- **Exercise**: This task calls for printing every entry exactly.

Stored records:

#####

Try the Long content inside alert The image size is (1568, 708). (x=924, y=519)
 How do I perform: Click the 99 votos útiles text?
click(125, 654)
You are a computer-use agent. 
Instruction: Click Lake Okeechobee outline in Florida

#####

- **Response**:
Try the Long content inside alert The image size is (1568, 708). (x=924, y=519)
 How do I perform: Click the 99 votos útiles text?
click(125, 654)
You are a computer-use agent. 
Instruction: Click Lake Okeechobee outline in Florida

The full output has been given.